◆ What you are asked to do ◆
Of all the entries below, only the lines from the one with "Click the export panel arrow icon" up to and including the one with "Image resolution: width=566" are to be duplicated exactly.

Stored dataset items:
------------------------

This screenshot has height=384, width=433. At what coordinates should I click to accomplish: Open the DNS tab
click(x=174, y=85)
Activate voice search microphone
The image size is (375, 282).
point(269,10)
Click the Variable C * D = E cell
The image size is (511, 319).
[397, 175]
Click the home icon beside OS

------------------------

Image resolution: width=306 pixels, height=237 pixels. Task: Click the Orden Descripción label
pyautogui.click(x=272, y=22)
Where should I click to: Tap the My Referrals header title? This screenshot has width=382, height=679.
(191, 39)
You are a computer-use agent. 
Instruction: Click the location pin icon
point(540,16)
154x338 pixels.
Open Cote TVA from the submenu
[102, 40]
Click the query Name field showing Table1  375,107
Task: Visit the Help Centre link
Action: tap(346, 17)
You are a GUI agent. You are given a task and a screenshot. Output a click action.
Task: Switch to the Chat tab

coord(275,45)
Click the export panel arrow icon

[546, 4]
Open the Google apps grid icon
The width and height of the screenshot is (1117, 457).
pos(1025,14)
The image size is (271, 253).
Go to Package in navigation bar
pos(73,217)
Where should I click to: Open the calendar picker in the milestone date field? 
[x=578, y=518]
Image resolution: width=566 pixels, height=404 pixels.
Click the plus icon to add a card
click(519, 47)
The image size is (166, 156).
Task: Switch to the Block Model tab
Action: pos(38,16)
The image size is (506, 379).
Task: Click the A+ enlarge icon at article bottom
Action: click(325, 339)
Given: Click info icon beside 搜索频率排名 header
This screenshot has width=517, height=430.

------------------------

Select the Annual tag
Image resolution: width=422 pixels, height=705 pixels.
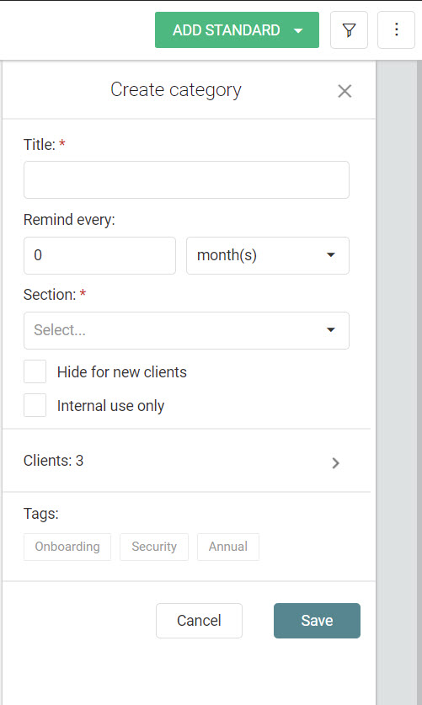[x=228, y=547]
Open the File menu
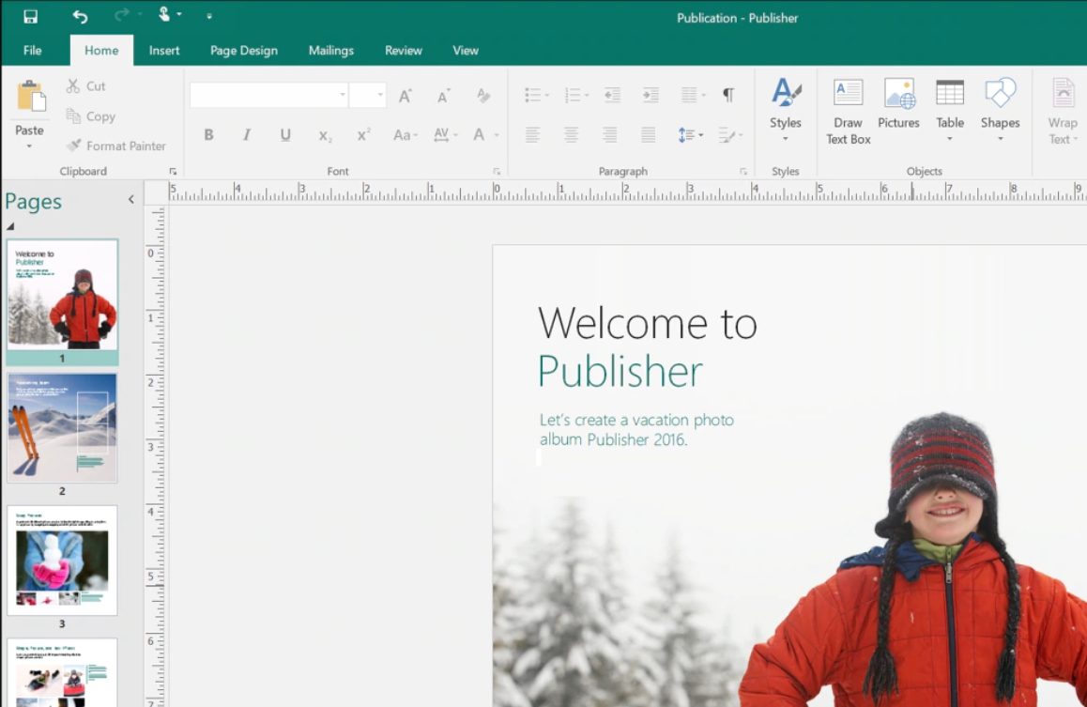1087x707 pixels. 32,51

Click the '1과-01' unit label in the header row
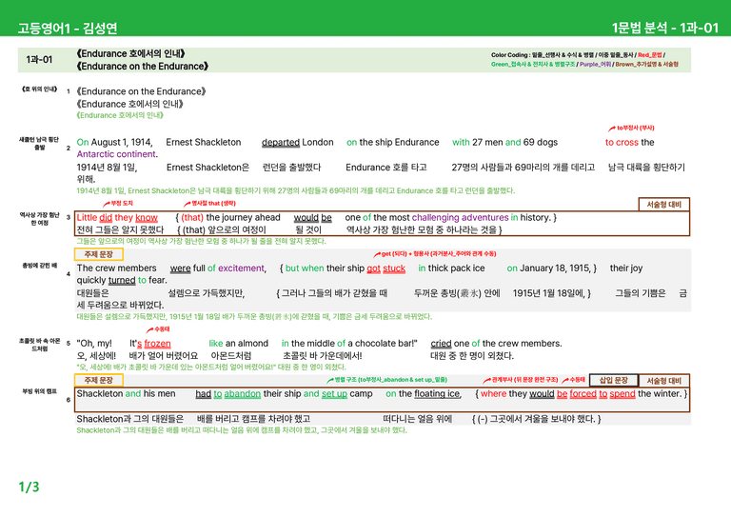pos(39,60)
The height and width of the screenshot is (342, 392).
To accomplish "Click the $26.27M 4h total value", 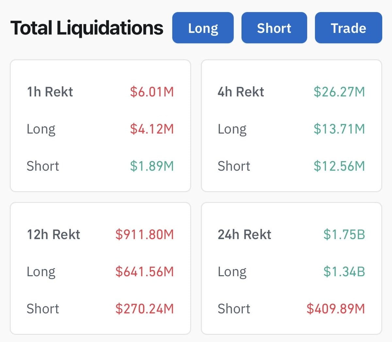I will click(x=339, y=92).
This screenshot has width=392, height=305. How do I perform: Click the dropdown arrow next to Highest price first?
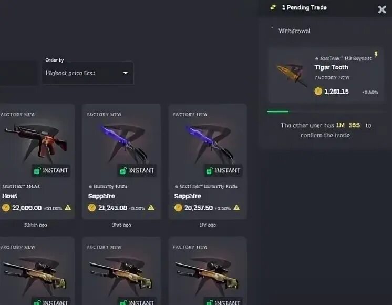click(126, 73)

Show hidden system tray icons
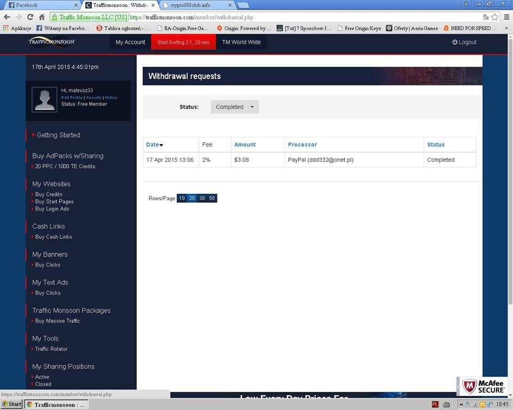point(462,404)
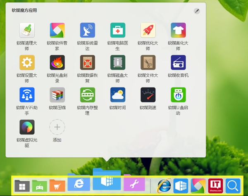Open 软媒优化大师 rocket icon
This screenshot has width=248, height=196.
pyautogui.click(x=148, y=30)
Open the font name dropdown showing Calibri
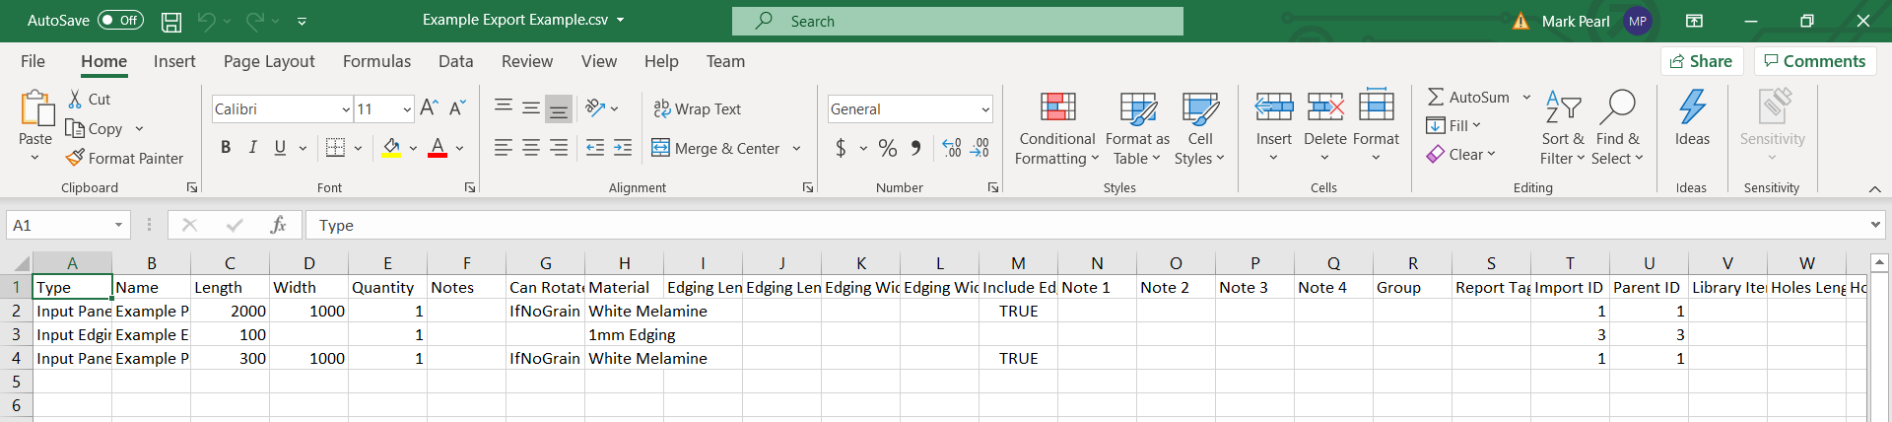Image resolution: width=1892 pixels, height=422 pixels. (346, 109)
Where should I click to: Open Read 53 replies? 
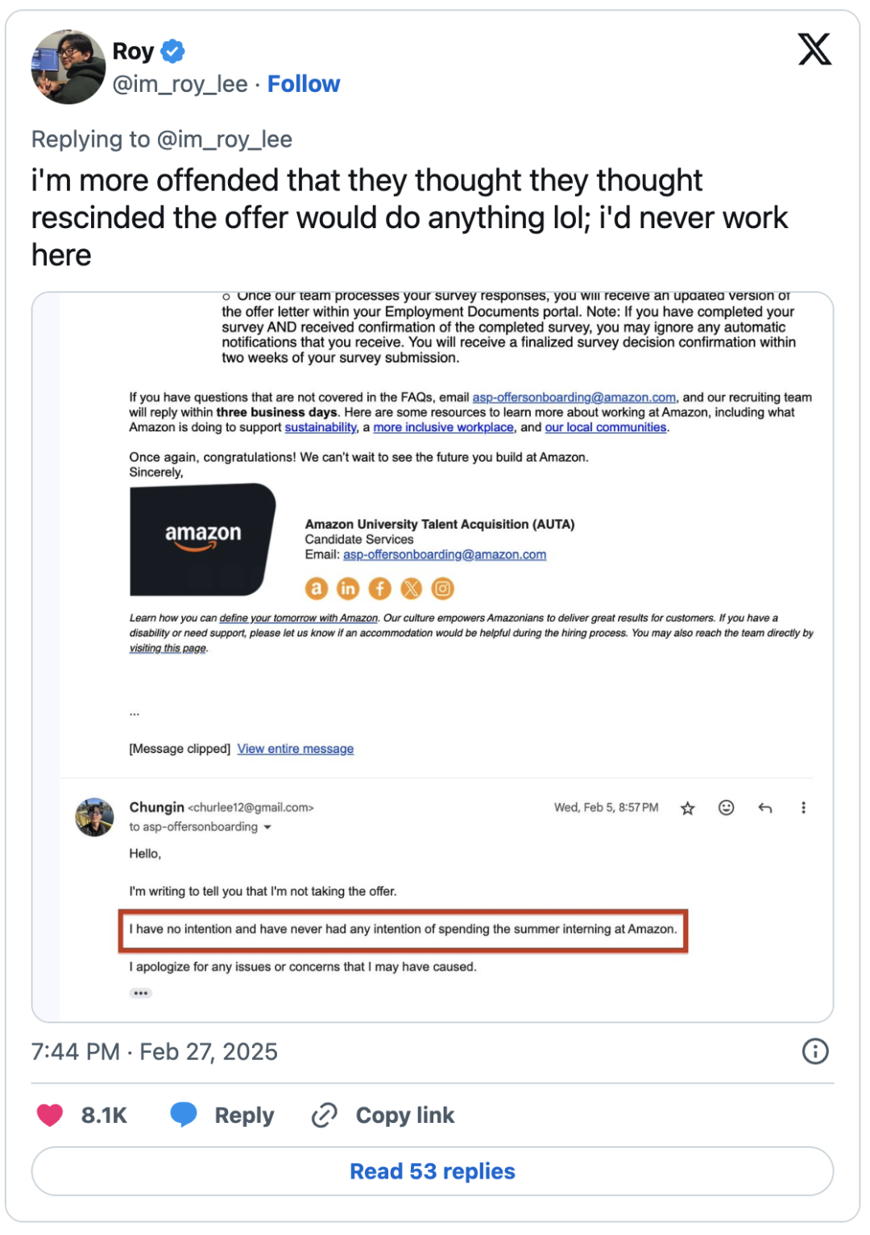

------------------------

◆ Solution for this problem ◆
Click the export panel arrow icon

[546, 4]
Open the Google apps grid icon
The width and height of the screenshot is (1117, 457).
pos(1025,14)
The image size is (271, 253).
Go to Package in navigation bar
pos(73,217)
Where should I click to: Open the calendar picker in the milestone date field? 
[x=578, y=518]
Image resolution: width=566 pixels, height=404 pixels.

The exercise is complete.